Com os artigos publicados em todo o país, de Norte a Sul, um monte de cantinhos a que jamais antes imaginaria chegar, cada leitor me motiva a mesma coisa: viver. Mesmo sob tantos trancos e barrancos. Falo “meus leitores” com gosto, porque tenho alguns invejáveis, seja por seus poderes e importância, por sua inteligência, ou pela clareza com que debatem comigo, mesmo quando não concordam com algumas posições, digamos, mais libertárias.
Enfrento, claro, muitas fúrias e xingamentos.
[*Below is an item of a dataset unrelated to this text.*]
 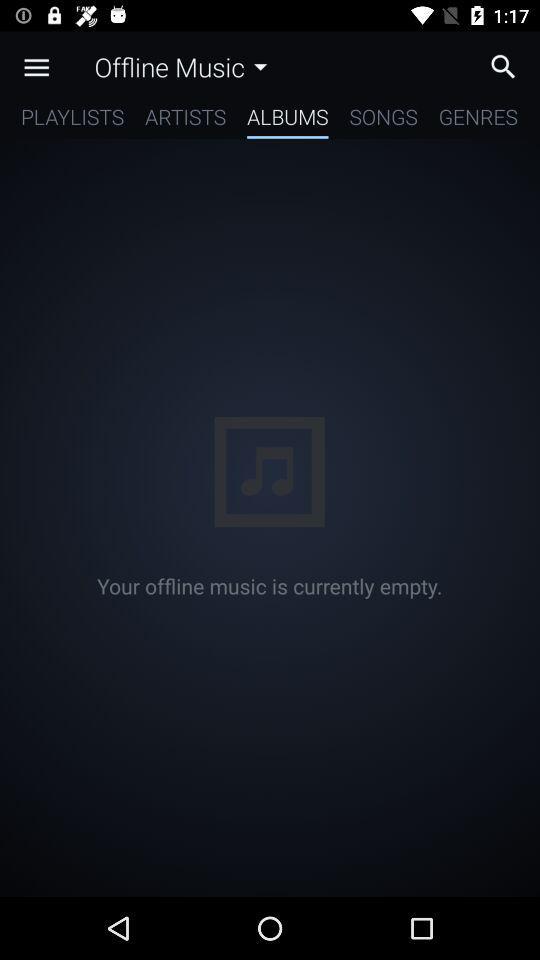 I want to click on item next to the offline music item, so click(x=36, y=67).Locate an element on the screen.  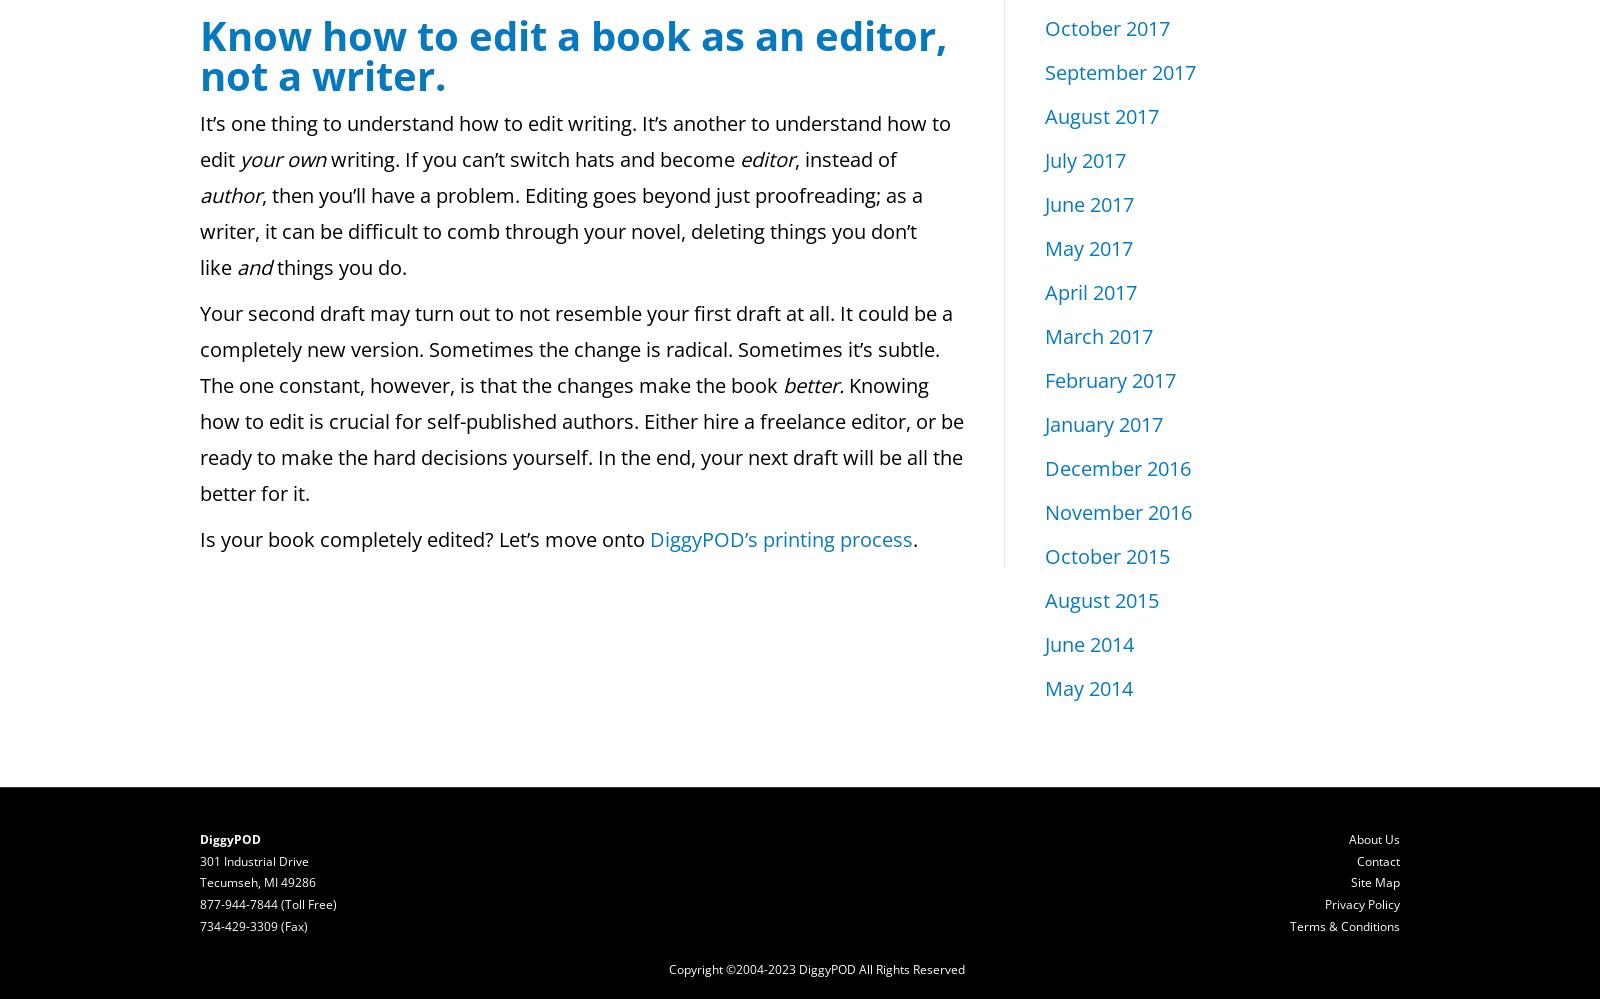
'Contact' is located at coordinates (1377, 859).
Mas recebo muito mais forças, elogios, opiniões solidárias e agradecidas, respostas e confidências às quais agradeço diariamente a confiança que me é depositada, e que tento honrar em resposta às dezenas de mensagens que recebo toda semana.
Assim, religiosamente, com fé, mãos juntas, chamando todas as forças do Universo, quero desejar a todos vocês um fim de ano verdadeiramente sensacional e cheio de amor e paz. Fico aqui de plantão, alerta, como uma soldadinha, se necessário for, para preservar esse seu direito inabalável de ser feliz.
(*) Marli Gonçalves, jornalista – Isso é que é presente. Estar presente.